Un autre ami en avait en cave et nous en a donc faire regoûter la semaine dernière. Une belle surprise encore.
Il n’en reste plus sur les tablettes. Alors j’écris au producteur Jacky Blot lui demandant quand il va nous envoyer son prochain millésime. Voici ce qu’il me répond:
Nous sommes désolés mais pour l’instant nous ne sommes pas disponibles au Québec. Nous rencontrons sans cesse de très grosses difficultés avec la SAQ qui ne trouve jamais nos vins convenables à l’analyse: pas assez de sulfites, trop de dépôts, etc etc…»
M. Blot a aussi un autre beau vin au Québec le Domaine de la Taille aux Loups.
Grosses difficultés avec la SAQ!
Je demande alors la version de la SAQ. Pas de réponse!
Problèmes avec les sulfites! Mais est-ce que la SAQ exige une dose minimale de sulfites dans le vin. Je pose la question à la SAQ. On me répond en me faisant suivre un article du magazine Cellier dans lequel Mme Guylaine Trudeau, chimiste et directrice de la gestion de la qualité à la SAQ dit qu’il n’y a pas de dose minimale. Elle ajoute cependant que «chaque produit est néanmoins analysé afin de s’assurer qu’il est suffisamment protégé pour assurer une bonne période de commercialisation».
Dans cet article, l’auteur Patrick Désy écrit ceci: «Difficile, effectivement, de rester indifférent lorsqu’on déguste un vin contenant un minimum de soufre ajouté, tant les arômes de fruit frais et d’épices peuvent être exubérants. Même plaisir en bouche, avec un fruité souvent très pur et une texture vibrante unique.»
Donc, des vins qui sont souvent meilleurs. Mais il y a un hic. Ces vins peu soufrés, donc moins bourrés de préservatifs, doivent être conservés dans de bonnes conditions. Qu’elles sont ces conditions? Les mêmes que celles de tous produits alimentaires sains: dans des locaux pas trop chauds.
Dans les bonnes épiceries, les fruits et légumes ne sont pas exposés à des températures trop chaudes. Chez les bons cavistes en France, aux États-Unis, la température est plus fraîche.
Est-ce que la SAQ n’est pas en mesure de conserver les vins frais dans de bonnes conditions «pour assurer une bonne période de commercialisation»?
Des dépôts? Est-ce que le consommateur québécois n’est pas habitué maintenant à voir des dépôts dans les vins de qualité?
Au bas de la pente
Ici nous ne sommes plus à mi-pente, plutôt au bas de la pente ou tout près d’y tomber?

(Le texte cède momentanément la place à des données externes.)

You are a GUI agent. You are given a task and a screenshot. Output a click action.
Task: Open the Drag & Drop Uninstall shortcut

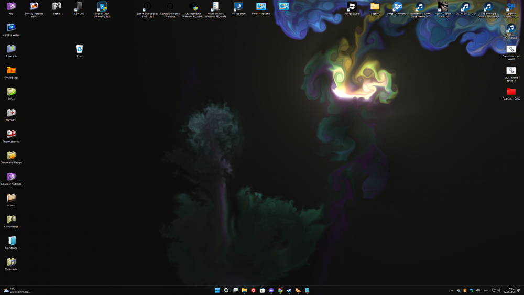click(x=102, y=7)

Les bons producteurs cherchent de plus en plus à faire des vins les plus sains que possible et à limiter les filtrations, les clarifications et la quantité de sulfites ajouté. Ils veulent ainsi préserver le plus de saveurs naturelles du vin. Est-ce à dire que ces vins nous seront de moins en moins accessibles?
Monsieur Blot nous dit qu’il cherche maintenant du côté de l’importation privée. «Nous sommes contrariés car nous avons régulièrement des demandes d’amateurs du Québec tant pour les blancs de la Taille aux Loups que pour les rouges de la Butte.»

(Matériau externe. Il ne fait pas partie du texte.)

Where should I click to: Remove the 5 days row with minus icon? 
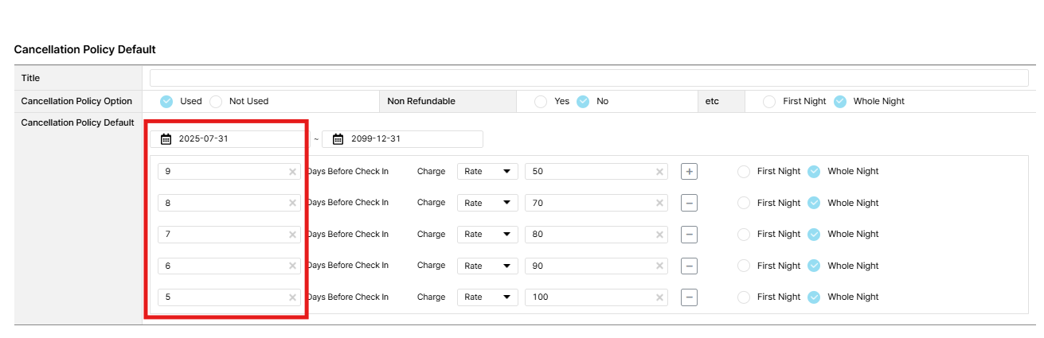[x=690, y=297]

Est-ce que d’un côté de la pente nous aurons les vins moins sulfités en importation privée et de l’autre les vins bourrés de préservatif, bien filtrés et stabilisés dans les magasins publics?
Est-ce que la plupart des bons vins peu sulfités se retrouveront au privé, accessibles surtout aux restaurateurs, laissant sur les rayons de la SAQ les vins les plus sulfités.
Dans son Guide des meilleurs vins de France, les auteurs de la Revue du Vin de France écrivent «le Mi-Pente est la plus grande cuvée de terroir créée à Bourgueil depuis longtemps.»
Soufrez, nous sommes à mi-pente!
Clarifiez, allons-nous remonter ou descendre?